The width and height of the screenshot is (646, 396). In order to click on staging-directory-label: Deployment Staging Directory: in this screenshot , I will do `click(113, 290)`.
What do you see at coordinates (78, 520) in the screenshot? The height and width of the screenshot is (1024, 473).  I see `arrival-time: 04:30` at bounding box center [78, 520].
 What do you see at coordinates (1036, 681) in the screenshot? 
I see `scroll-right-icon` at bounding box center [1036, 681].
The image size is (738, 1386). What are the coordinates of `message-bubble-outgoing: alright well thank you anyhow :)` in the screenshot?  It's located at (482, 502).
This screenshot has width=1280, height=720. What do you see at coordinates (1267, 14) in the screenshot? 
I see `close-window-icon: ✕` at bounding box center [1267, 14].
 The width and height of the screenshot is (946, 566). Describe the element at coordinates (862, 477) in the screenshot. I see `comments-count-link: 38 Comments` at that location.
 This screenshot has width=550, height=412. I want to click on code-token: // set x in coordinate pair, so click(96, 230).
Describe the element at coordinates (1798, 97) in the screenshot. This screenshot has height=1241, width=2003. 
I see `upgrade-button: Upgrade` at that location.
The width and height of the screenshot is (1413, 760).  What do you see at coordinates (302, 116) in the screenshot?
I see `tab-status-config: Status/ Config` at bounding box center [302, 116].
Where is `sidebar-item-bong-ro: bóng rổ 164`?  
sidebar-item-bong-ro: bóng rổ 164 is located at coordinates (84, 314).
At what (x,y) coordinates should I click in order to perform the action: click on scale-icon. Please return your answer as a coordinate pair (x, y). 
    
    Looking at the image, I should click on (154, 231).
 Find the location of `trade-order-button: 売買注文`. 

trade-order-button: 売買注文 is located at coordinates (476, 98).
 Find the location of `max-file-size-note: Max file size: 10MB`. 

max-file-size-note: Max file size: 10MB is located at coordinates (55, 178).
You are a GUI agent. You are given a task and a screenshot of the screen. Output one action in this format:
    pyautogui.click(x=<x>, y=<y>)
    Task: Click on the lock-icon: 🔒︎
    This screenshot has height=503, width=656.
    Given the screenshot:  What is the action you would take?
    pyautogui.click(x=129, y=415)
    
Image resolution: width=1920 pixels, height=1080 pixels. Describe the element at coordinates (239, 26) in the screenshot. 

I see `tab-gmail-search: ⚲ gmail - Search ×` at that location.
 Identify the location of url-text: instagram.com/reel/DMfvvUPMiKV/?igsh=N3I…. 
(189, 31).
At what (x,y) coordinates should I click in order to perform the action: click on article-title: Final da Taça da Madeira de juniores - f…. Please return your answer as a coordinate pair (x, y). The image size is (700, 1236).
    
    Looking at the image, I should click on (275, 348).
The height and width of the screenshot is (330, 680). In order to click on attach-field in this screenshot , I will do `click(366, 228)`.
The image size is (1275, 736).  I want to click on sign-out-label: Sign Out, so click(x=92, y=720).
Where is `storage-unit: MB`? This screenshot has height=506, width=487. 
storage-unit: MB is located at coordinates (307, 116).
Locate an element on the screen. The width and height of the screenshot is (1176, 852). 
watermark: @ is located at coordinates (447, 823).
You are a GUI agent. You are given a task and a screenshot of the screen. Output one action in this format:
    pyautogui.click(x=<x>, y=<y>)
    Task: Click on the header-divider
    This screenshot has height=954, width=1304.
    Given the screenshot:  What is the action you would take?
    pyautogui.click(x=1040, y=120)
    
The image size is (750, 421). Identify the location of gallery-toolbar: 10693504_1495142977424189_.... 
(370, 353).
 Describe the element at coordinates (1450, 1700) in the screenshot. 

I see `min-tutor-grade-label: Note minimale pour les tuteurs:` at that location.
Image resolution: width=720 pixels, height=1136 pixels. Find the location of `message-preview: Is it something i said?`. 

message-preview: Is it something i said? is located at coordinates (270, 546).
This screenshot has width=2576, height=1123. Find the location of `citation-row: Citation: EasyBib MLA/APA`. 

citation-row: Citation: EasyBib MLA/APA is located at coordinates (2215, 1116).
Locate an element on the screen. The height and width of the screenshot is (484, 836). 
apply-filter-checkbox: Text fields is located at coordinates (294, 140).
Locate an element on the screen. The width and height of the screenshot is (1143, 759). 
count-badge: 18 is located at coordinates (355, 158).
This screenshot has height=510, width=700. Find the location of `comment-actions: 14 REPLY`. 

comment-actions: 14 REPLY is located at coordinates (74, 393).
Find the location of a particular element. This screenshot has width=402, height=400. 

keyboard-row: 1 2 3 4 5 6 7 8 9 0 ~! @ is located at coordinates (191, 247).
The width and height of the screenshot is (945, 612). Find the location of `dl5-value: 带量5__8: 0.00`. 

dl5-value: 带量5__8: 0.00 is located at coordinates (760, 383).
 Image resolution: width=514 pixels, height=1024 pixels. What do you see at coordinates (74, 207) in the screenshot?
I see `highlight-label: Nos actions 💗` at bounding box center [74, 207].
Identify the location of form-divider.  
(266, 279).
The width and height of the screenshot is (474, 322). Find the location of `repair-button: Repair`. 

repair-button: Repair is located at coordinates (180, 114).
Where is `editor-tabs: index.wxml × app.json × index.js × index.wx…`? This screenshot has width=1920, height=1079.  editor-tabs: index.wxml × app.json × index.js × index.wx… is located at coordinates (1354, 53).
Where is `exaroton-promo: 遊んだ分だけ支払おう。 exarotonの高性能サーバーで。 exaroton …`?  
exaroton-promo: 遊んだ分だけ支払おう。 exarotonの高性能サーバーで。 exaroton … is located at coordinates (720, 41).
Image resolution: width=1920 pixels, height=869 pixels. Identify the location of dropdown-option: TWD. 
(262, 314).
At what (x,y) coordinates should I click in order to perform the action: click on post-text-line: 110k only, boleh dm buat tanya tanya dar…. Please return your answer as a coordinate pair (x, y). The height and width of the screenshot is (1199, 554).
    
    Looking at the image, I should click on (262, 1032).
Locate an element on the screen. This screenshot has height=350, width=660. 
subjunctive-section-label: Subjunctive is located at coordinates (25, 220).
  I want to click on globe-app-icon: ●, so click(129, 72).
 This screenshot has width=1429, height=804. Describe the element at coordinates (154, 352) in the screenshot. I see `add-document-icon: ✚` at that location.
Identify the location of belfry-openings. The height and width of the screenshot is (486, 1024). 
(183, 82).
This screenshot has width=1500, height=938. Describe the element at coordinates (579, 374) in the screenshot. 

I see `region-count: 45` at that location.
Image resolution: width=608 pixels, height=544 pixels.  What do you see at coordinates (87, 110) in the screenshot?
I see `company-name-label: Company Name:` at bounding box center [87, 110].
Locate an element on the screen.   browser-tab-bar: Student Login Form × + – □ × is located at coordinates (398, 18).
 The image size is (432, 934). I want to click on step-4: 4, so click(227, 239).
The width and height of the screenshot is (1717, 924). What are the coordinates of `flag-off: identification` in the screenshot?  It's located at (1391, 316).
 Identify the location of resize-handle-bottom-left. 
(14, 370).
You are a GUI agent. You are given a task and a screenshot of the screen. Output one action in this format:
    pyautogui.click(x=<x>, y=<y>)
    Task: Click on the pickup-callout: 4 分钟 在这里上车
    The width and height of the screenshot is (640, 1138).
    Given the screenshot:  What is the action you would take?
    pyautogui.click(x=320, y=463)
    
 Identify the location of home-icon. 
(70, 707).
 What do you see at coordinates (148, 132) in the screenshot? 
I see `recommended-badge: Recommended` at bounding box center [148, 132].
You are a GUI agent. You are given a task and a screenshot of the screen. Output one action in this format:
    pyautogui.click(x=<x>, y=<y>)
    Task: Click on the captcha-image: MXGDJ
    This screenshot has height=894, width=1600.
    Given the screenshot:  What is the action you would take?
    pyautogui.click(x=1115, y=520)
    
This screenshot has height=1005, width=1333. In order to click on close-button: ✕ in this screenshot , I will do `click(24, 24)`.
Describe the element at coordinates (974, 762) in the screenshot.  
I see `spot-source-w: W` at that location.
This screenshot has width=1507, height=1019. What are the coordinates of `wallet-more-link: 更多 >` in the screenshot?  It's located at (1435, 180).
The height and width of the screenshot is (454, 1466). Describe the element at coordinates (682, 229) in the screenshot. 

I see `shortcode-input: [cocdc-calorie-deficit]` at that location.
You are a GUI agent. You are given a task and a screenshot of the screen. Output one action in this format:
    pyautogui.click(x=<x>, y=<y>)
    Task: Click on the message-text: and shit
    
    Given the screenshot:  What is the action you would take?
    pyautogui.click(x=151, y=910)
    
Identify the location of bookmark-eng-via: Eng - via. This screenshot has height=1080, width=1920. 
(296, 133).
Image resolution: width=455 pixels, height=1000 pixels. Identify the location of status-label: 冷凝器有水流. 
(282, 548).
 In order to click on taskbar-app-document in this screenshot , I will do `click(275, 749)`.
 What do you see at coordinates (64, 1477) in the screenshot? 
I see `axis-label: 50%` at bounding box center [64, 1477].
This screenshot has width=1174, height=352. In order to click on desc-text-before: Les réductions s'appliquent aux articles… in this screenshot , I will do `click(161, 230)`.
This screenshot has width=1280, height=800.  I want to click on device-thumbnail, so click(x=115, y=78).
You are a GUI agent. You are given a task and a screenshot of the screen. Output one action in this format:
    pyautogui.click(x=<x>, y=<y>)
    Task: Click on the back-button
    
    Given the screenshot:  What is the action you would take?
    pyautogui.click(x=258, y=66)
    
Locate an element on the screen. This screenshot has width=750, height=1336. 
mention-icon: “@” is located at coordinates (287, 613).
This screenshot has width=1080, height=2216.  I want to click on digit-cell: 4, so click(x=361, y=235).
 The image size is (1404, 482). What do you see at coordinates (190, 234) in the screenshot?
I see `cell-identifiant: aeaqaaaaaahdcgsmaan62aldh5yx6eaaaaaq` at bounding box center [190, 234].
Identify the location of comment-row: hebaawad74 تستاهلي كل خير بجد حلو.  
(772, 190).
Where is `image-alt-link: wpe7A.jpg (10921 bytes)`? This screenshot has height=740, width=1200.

-- INSTRUCTION --
Please update the lines from the one with "Identify the location of form-divider." to the one with "(262, 314)." by replacing "location" with "position", and return only those lines with nothing else changed.

-- EXERCISE RESPONSE --
Identify the position of form-divider.  
(266, 279).
The width and height of the screenshot is (474, 322). Find the position of `repair-button: Repair`. 

repair-button: Repair is located at coordinates (180, 114).
Where is `editor-tabs: index.wxml × app.json × index.js × index.wx…`? This screenshot has width=1920, height=1079.  editor-tabs: index.wxml × app.json × index.js × index.wx… is located at coordinates (1354, 53).
Where is `exaroton-promo: 遊んだ分だけ支払おう。 exarotonの高性能サーバーで。 exaroton …`?  
exaroton-promo: 遊んだ分だけ支払おう。 exarotonの高性能サーバーで。 exaroton … is located at coordinates (720, 41).
Image resolution: width=1920 pixels, height=869 pixels. Identify the position of dropdown-option: TWD. 
(262, 314).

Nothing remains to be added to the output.